» **SOURCE PASSAGE**:
-- begin --
Neutral citation: This judgment may be referred to as MEC: Welfare (KZN) v Machi [2006] SCA 83 (RSA)
JUDGMENT
MAYA AJA
MAYA AJA
[1] Section 27(1)(c) of the Constitution confers a right on every person ‘to have access to social security, including, if they are unable to support themselves and their dependants, appropriate social assistance’. Subsection (2) enjoins the State to ‘take reasonable legislative and other measures, within its available resources, to achieve the progressive realization of [this right]’.
[2] The Social Assistance Act 59 of 1992 (‘the Act’) requires the Minister for Welfare and Population Development, with the concurrence of the Minister of Finance, amongst other things to make social grants, grants-in-aid, supplementary grants, child support grants, foster child grants and care-dependency grants out of monies appropriated by the Provincial Legislature. The administration of the whole Act (excluding s 13) was assigned to the provinces by Proclamation R7 of 23 February 1996. Accordingly, applications for social and child-support grants have to be made to the relevant director-general of a province who must be satisfied, inter alia, that the applicant complies with the prescribed conditions. If an applicant is aggrieved by a decision of the director-general, the applicant may appeal to the relevant provincial member of the executive council.
[3] Delivering on this constitutional obligation and applying the provisions of the Act seems to have been a monumental challenge for the various provincial welfare departments also in KwaZulu-Natal (‘the department’). In the judgment delivered by JH Combrink J, sitting in the Pietermaritzburg High Court, it emerged that the Pietermaritzburg and the Durban high courts have, since the year 2000, been inundated with a massive and ever-increasing volume of litigation by thousands of indigent applicants for social assistance seeking relief against the department as a result of its failure to expeditiously process their applications and appeals (where their applications have been refused) or where the beneficiaries had not been paid their grants after they had been approved. In some cases the applicants’ complaints related to arbitrary cancellation of the grants without notice or explanation.
[4] More than 26 000 applications had been filed in these courts between the beginning of 2000 and 8 March 2005, when the court a quo delivered the judgment appealed against. Only one of those adjudicated was on an opposed basis. The rest were settled or orders were granted by default in favour of the various applicants with the department consequently paying millions of rand in legal costs, at a huge loss to the fiscus, as it had no defence to the claims. As at 20 January 2005 over 18 000 such cases had been lodged in the two divisions during the previous year and awaited enrolment. It is unnecessary to describe the disruptive impact of this unprecedented phenomenon on the general functioning of the courts, which are hardly equipped to handle such volumes of litigation, in addition to their ordinary roll of cases.
-- end --
» **EXTRACTED INFORMATION**:
-- begin --
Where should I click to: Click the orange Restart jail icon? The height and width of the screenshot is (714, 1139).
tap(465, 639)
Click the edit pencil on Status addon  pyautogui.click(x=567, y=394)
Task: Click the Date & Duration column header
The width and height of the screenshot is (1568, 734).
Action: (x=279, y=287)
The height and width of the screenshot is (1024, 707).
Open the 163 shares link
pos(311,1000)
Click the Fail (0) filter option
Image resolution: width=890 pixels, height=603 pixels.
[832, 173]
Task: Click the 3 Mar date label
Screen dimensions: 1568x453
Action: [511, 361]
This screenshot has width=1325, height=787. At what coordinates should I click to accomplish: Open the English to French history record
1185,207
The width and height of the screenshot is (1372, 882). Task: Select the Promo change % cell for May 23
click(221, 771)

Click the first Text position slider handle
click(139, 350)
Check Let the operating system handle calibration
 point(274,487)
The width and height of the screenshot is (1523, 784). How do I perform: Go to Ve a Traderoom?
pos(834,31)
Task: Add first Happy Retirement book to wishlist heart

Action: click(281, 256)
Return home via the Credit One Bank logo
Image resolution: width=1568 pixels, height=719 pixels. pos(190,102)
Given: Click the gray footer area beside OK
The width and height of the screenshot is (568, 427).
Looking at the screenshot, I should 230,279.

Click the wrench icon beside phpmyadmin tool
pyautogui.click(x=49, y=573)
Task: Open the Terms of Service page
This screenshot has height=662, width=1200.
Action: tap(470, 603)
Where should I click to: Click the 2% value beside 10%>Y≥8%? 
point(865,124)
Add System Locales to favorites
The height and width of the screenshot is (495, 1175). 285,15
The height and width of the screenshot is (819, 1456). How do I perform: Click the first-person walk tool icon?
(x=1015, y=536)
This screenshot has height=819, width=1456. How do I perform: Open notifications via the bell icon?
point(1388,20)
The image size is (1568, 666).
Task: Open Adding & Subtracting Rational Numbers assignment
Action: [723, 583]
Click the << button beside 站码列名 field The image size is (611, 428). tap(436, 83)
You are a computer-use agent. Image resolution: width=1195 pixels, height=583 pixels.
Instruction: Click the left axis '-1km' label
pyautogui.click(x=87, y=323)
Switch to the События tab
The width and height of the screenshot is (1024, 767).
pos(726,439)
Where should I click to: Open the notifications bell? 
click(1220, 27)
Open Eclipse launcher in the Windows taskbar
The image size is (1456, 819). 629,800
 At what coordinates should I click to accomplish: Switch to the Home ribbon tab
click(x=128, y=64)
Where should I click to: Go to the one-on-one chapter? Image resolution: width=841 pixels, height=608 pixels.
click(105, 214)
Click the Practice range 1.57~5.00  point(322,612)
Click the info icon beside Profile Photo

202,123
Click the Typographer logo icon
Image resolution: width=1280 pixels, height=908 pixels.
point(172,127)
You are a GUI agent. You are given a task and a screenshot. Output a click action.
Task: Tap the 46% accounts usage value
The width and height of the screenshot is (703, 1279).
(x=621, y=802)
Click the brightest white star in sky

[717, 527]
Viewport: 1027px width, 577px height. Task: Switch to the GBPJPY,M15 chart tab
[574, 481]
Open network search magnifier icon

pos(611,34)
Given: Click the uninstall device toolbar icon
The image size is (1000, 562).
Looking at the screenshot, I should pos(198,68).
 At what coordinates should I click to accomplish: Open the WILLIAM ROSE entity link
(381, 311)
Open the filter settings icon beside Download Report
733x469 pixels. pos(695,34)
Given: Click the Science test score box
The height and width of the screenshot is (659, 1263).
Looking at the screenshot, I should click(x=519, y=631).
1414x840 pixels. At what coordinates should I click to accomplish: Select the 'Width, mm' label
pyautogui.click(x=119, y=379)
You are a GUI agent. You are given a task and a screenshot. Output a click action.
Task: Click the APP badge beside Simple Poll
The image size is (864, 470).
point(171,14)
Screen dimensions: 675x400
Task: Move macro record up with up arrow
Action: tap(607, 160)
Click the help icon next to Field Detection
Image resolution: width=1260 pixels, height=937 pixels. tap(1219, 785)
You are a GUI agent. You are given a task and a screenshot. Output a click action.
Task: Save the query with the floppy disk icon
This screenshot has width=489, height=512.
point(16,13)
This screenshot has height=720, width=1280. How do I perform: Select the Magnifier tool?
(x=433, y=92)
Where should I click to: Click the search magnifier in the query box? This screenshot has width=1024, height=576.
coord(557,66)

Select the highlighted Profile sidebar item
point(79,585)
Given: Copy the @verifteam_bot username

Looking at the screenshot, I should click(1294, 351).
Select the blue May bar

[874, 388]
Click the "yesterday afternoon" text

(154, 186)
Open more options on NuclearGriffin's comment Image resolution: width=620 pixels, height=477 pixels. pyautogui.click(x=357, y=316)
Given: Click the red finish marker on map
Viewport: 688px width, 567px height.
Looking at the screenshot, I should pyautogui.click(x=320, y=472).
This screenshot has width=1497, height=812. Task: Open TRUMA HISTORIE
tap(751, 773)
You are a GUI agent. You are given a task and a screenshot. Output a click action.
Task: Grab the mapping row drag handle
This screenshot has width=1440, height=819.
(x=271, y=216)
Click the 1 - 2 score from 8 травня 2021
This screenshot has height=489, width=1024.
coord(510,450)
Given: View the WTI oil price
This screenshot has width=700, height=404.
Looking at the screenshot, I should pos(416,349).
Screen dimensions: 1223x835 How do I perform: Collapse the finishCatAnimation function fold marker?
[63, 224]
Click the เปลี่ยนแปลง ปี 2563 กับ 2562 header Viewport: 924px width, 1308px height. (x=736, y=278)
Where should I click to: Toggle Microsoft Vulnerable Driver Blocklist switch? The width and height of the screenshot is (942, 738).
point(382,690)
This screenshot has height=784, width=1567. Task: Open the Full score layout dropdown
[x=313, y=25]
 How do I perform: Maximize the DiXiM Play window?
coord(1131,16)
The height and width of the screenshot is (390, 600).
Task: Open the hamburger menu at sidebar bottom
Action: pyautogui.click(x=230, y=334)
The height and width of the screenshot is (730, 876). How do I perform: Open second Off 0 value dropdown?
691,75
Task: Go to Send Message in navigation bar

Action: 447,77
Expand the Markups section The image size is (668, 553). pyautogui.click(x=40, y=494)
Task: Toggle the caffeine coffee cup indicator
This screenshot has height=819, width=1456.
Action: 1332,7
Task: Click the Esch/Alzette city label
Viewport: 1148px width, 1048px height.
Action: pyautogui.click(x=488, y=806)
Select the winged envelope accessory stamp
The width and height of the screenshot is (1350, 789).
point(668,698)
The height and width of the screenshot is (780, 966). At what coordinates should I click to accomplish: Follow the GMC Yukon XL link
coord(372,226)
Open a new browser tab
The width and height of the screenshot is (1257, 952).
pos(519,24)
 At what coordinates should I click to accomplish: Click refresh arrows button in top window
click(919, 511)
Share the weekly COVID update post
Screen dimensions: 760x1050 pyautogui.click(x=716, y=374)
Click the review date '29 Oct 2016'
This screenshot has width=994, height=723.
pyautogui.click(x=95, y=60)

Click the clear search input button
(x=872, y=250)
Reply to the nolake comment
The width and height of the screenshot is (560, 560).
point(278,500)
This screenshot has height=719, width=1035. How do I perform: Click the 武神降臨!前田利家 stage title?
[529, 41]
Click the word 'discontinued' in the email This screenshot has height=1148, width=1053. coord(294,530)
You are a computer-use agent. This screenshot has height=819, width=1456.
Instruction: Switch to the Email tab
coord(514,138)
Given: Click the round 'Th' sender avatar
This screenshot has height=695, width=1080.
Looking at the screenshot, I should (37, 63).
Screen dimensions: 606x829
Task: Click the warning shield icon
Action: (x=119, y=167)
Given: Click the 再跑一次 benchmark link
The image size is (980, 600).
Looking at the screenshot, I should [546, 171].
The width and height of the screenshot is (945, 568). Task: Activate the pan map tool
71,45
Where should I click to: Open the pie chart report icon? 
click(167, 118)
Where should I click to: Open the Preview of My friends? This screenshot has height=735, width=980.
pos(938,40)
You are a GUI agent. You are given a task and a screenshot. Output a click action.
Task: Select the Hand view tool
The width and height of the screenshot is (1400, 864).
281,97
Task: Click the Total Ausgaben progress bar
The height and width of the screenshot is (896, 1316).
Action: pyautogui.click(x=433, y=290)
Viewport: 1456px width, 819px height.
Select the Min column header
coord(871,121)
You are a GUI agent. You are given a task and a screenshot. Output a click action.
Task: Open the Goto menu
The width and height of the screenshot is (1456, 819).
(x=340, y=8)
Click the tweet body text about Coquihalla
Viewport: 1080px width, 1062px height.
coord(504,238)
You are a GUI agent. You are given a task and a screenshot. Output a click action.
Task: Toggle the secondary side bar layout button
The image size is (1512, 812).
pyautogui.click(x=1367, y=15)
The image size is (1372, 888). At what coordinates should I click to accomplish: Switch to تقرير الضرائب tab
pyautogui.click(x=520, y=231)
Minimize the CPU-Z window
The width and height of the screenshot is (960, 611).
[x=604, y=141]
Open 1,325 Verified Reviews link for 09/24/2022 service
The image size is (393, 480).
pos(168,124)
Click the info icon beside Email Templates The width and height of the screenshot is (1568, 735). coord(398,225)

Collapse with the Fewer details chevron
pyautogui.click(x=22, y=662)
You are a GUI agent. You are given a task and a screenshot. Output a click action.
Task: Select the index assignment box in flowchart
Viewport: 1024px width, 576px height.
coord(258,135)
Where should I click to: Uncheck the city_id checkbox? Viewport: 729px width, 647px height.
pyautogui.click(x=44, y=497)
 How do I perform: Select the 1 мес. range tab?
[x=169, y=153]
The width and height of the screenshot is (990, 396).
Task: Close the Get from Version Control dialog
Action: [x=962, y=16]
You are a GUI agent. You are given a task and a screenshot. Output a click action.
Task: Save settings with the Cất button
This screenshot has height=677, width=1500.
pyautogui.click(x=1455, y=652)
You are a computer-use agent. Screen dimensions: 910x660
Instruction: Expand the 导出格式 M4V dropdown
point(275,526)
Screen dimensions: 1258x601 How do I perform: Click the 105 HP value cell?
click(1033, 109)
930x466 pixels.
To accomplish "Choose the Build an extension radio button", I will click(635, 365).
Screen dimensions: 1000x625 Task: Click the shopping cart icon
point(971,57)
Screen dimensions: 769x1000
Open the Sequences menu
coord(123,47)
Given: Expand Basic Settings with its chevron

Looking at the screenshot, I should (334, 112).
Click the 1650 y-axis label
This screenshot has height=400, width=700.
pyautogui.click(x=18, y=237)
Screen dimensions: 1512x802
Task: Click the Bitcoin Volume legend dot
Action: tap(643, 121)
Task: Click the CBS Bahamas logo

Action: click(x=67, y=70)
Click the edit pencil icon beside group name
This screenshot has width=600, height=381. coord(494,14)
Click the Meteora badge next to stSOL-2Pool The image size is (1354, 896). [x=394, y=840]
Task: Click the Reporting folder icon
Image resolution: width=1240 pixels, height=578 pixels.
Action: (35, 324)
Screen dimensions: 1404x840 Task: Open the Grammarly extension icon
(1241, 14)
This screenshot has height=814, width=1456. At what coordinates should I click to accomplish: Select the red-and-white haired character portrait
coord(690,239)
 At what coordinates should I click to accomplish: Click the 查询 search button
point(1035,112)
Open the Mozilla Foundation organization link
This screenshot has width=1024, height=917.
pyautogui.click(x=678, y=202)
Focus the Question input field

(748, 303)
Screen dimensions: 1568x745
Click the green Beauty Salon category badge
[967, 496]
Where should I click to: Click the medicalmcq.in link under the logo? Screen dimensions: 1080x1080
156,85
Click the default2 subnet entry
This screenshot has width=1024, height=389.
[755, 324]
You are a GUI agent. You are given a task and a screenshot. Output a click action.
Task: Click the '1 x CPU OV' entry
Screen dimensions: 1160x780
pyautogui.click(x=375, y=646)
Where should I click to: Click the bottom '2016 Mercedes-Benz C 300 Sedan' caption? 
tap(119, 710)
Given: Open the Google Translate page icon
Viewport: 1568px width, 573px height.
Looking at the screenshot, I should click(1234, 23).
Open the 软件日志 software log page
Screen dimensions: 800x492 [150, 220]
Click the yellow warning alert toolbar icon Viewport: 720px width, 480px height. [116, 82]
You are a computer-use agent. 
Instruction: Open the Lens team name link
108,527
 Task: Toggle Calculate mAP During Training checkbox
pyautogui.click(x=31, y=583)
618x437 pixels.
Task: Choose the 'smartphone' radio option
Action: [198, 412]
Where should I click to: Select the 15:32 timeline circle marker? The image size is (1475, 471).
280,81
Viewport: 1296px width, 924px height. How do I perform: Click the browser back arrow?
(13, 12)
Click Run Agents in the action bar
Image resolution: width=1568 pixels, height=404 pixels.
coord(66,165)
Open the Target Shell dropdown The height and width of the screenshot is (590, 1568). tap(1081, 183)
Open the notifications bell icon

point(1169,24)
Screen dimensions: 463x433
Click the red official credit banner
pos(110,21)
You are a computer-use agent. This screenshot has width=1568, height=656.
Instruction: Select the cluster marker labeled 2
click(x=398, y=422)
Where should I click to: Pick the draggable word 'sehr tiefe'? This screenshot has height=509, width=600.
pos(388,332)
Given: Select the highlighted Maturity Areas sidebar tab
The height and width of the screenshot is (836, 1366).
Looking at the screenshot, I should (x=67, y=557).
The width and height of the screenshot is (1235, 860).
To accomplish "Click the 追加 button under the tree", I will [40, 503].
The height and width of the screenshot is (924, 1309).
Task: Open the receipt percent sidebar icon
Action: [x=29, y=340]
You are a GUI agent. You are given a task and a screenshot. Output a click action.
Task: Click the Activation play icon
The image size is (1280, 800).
-- end --
» **EXERCISE 1**: In the social assistance judgment, retype the stretch from "[2] The Social" through "the executive council.".
» **EXERCISE 2**: Translate this sentence from the social assistance judgment into Spanish: "If an applicant is aggrieved by a decision of the director-general, the applicant may appeal to the relevant provincial member of the executive council."

» **TASK RESPONSE 1**:
[2] The Social Assistance Act 59 of 1992 (‘the Act’) requires the Minister for Welfare and Population Development, with the concurrence of the Minister of Finance, amongst other things to make social grants, grants-in-aid, supplementary grants, child support grants, foster child grants and care-dependency grants out of monies appropriated by the Provincial Legislature. The administration of the whole Act (excluding s 13) was assigned to the provinces by Proclamation R7 of 23 February 1996. Accordingly, applications for social and child-support grants have to be made to the relevant director-general of a province who must be satisfied, inter alia, that the applicant complies with the prescribed conditions. If an applicant is aggrieved by a decision of the director-general, the applicant may appeal to the relevant provincial member of the executive council.

» **TASK RESPONSE 2**: Si un solicitante se ve perjudicado por una decisión del director general, puede apelar ante el miembro provincial correspondiente del consejo ejecutivo.